Slow down, lighten up
JOHNSON COUNTY– Cars should travel a little slower across Mehaffey Bridge now, and big trucks will have to detour around it until a new bridge is complete.
The Johnson County Secondary Roads department placed a weight embargo on the bridge and reduced the speed effective March 11, due to too much movement as cars were driving over the bridge that is currently under construction.
“It was determined during one of the four cross beam concrete pours that the steel beams on the existing bridge, while traffic was driving over the bridge, was flexing to the point where they could touch the support forms for the new bridge beams,” said County Engineer Greg Parker. “Our structural engineer determined that speed and weight had to be reduced to minimize flexing.”
Therefore, the gross weight limit of eight tons and new speed limit of 25 mph will remain in effect until the new bridge is open to traffic. Temporary signs are posted to remind travelers to slow down, or in the case of heavy trucks, turn around. Permanent signs will be coming soon, Parker said.
The Iowa Code allows county supervisors to impose weight restrictions on secondary roads, typically for a period of 90 days. Chip seal and oil seal roads are most susceptible to damage, and late February through early May is the most common time for embargoes to be in effect.
“Typically when the roads are coming out of a hard frost, they are susceptible to severe soft spots,” Parker said. “We monitor our roadways to minimize damage by reducing the loads. This can be invoked for a maximum 90 days per calendar year to allow the road to heal itself.”
The county engineer is allowed to issue special permits for individuals who demonstrate a need to move market farm, farm feeds or fuel for home heating purposes, and whose vehicles might exceed the weight limits on embargoed roadways. Operators of overweight vehicles on restricted roads without a permit risk prosecution. Options include using alternative routes, or breaking loads into smaller units.
The existing Mehaffey Bridge over the Iowa River between Solon and North Liberty is nearly 50 years old. In 2012, the bridge– while still safe– was declared structurally deficient, and was recommended for replacement. The replacement bridge is being built around the existing span in phases, to minimize inconvenience to the public and allow traffic to flow as consistently as possible for the duration of the project. Emergency closures of short duration may be necessary as the project progresses.
Parker said the most recent construction timeline received from the contractor indicated that the project will be completed in November.

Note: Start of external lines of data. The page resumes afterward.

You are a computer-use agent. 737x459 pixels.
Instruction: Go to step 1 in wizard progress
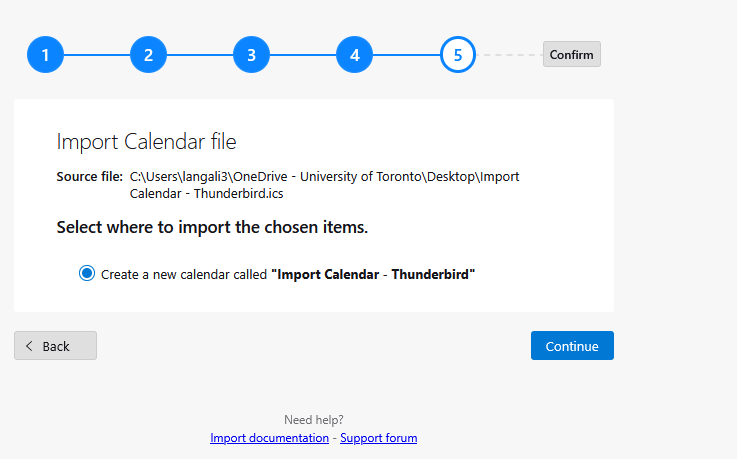point(45,55)
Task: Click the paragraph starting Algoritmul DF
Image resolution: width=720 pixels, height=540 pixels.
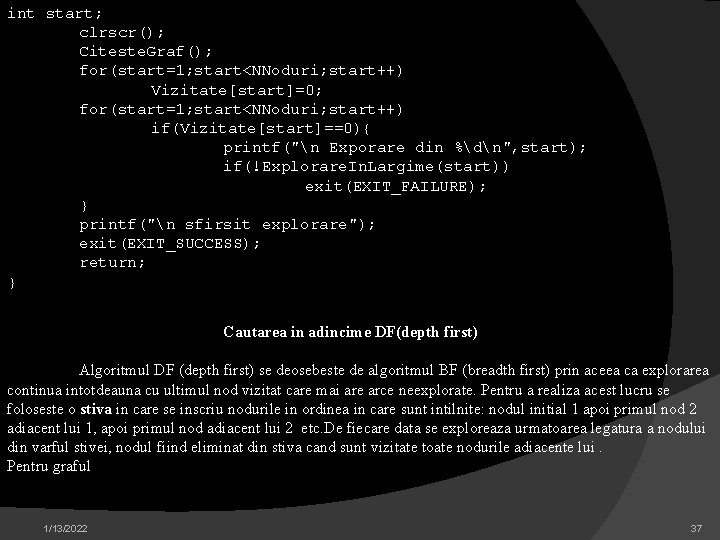Action: (358, 409)
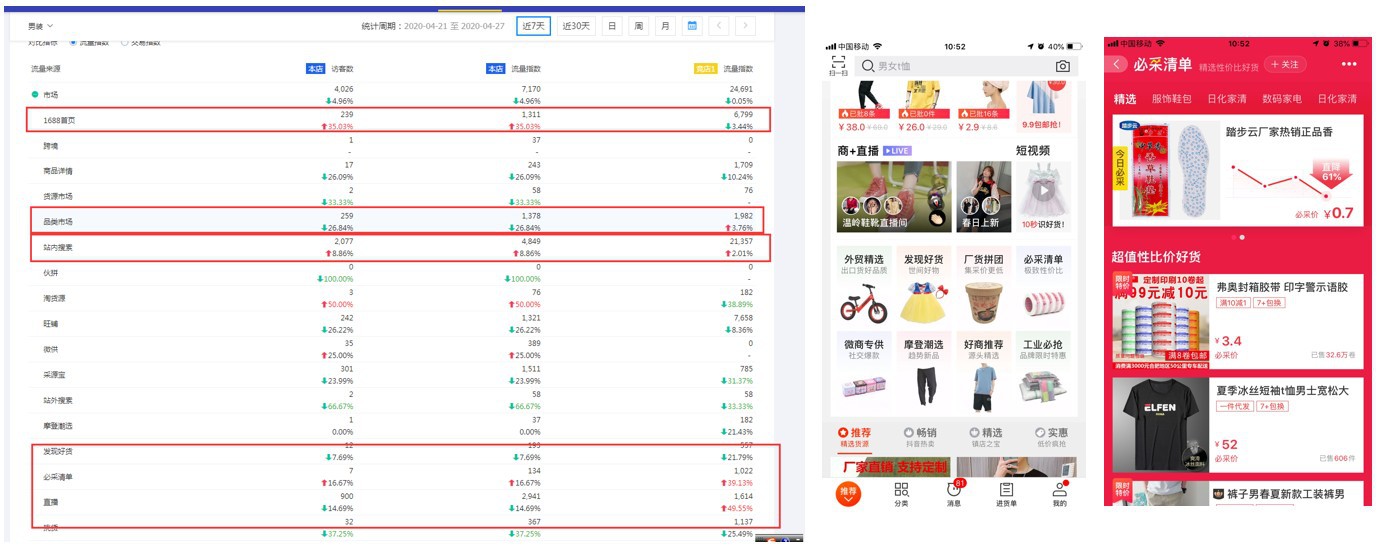
Task: Open the three-dot more menu on 必采清单
Action: [1349, 65]
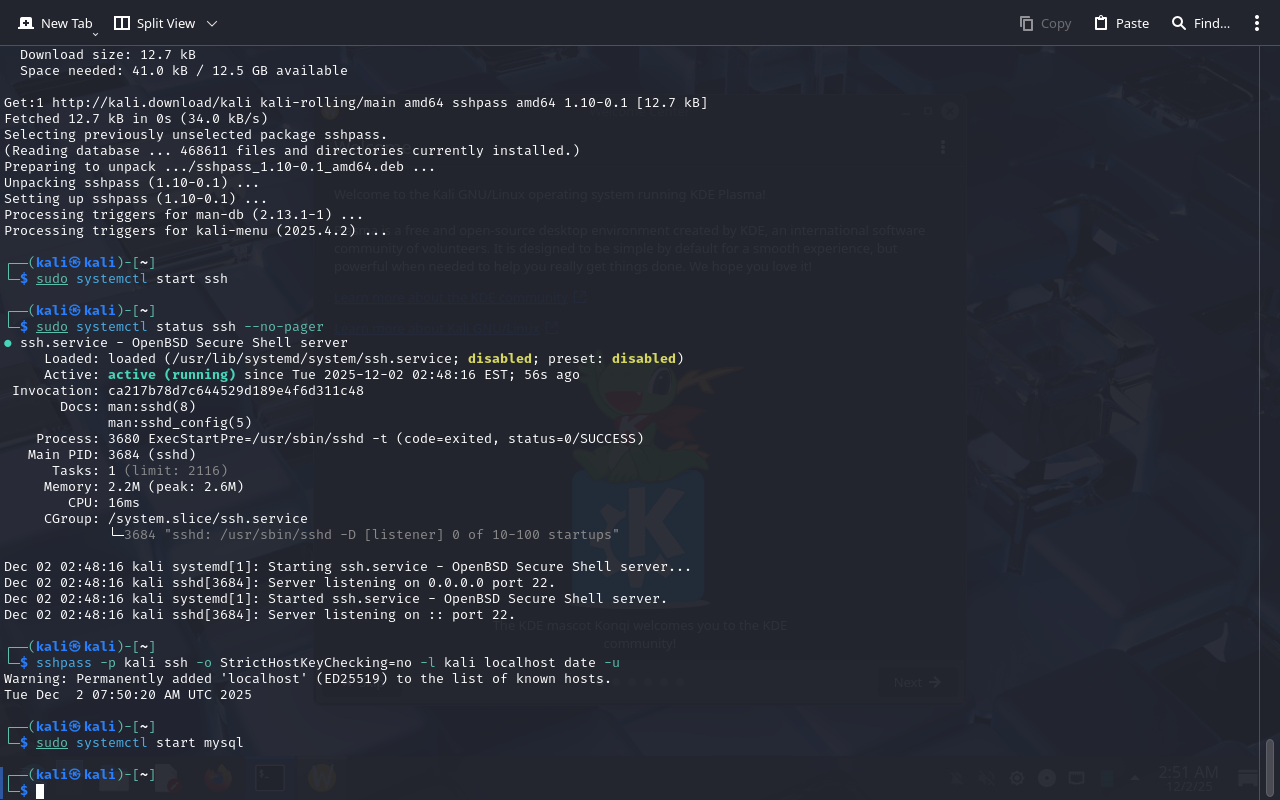Open the Find search bar
Screen dimensions: 1280x800
[1200, 23]
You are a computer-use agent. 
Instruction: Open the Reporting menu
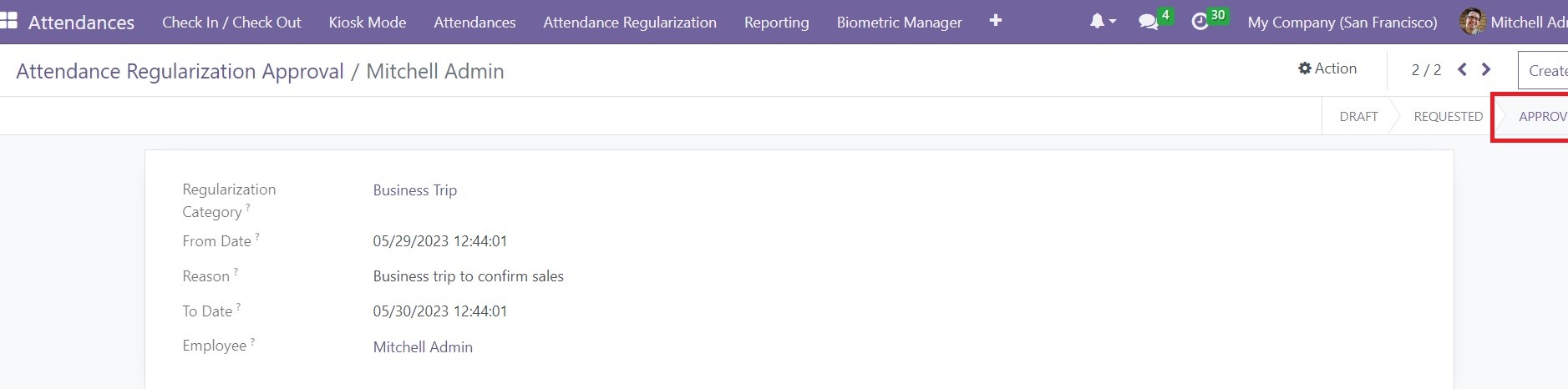777,23
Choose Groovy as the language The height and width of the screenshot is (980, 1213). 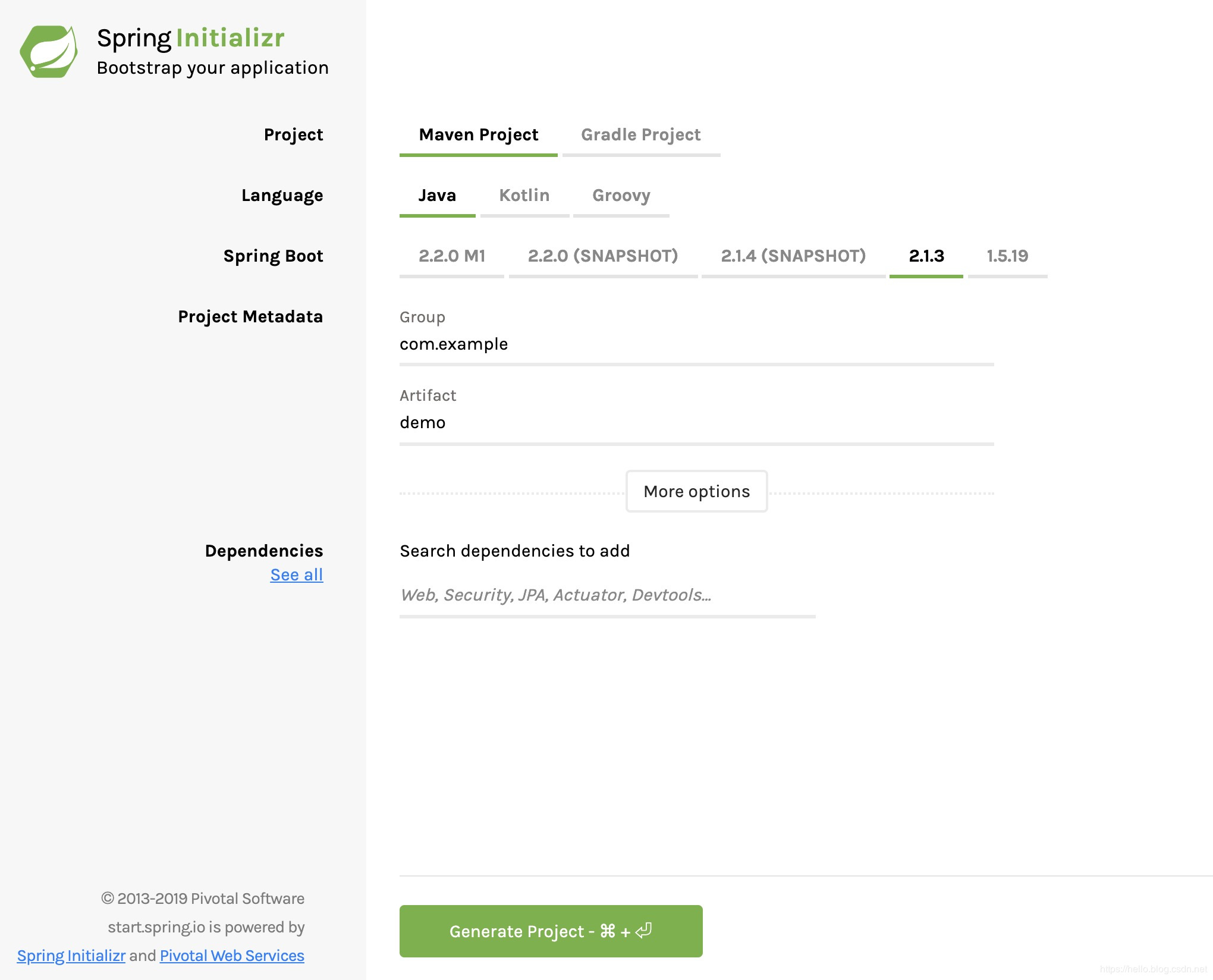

“As you know, this has been a difficult winter, with unusually cold temperatures which has slowed down the contractor from completing some tasks,” Parker explained.
A public meeting will be scheduled sometime in early May to discuss updates on the Mehaffey Bridge replacement, as well as the Mehaffey Bridge Road paving project that will take place this summer. This will be a joint project public meeting with the City of North Liberty, Parker said, but no date has been set.